Auxiliary Line Problem

Insight: $\Delta ABC$ and $\Delta ADC$ can be pieced together to form an equilateral triangle.

$1. \angle BAC = \angle CAD \implies BC = DC$ (equal chords subtend equal inscribed angle)

$2.$ Construct $\Delta EBC$ which is congruent to $\Delta ADC$

$3. \angle ABC + \angle ADC = 180^{\circ} \implies \angle ABC + \angle EBC = 180^{\circ} \implies ABE \text{ are collinear}$

$4. BE = AD = 45, AE = 32+45 = 77$

$5. \angle BEC = \angle DAC = 60^{\circ} \implies \Delta ACE \text{ is equilateral} \implies AE = x$

$\therefore x = 77$

We have $\Delta CBD$ is equilateral. $\therefore$ By special case of Ptolemy's theorem, $x = AC = AB+BD =32 +45 =77$

Define y = <ADC. Then <ABC = 180 - y since they are inscribed angles whose arcs add to 360. Then <ACD = 120 - y, and < ACB = y - 60. In triangle BCD, we have by the Law of sines, x//sin(y) = 45/sin(120 -y). In triangle ABC, we have x/sin(180 - y) = x/sin(y) =32/sin(y - 60).

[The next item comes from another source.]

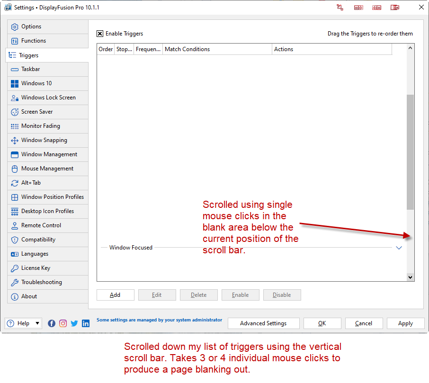The height and width of the screenshot is (383, 429).
Task: Click the diagonal arrow title bar icon
Action: [340, 7]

Therefore, 45/sin(120 - y) = 32/sin(y - 60). Cross-multiplying, and expanding the sine functions leads to the following equation: 77 sqrt(3) cos(y) = 13*sin(y). Squaring both sides, and substituting yields: cos(y) = 13/134, so y = 84.43269763.. Substitution in either of the first two equations gives x =77. Ed Gray

No need to mention that my solution is a bit more complicated than the others presented here.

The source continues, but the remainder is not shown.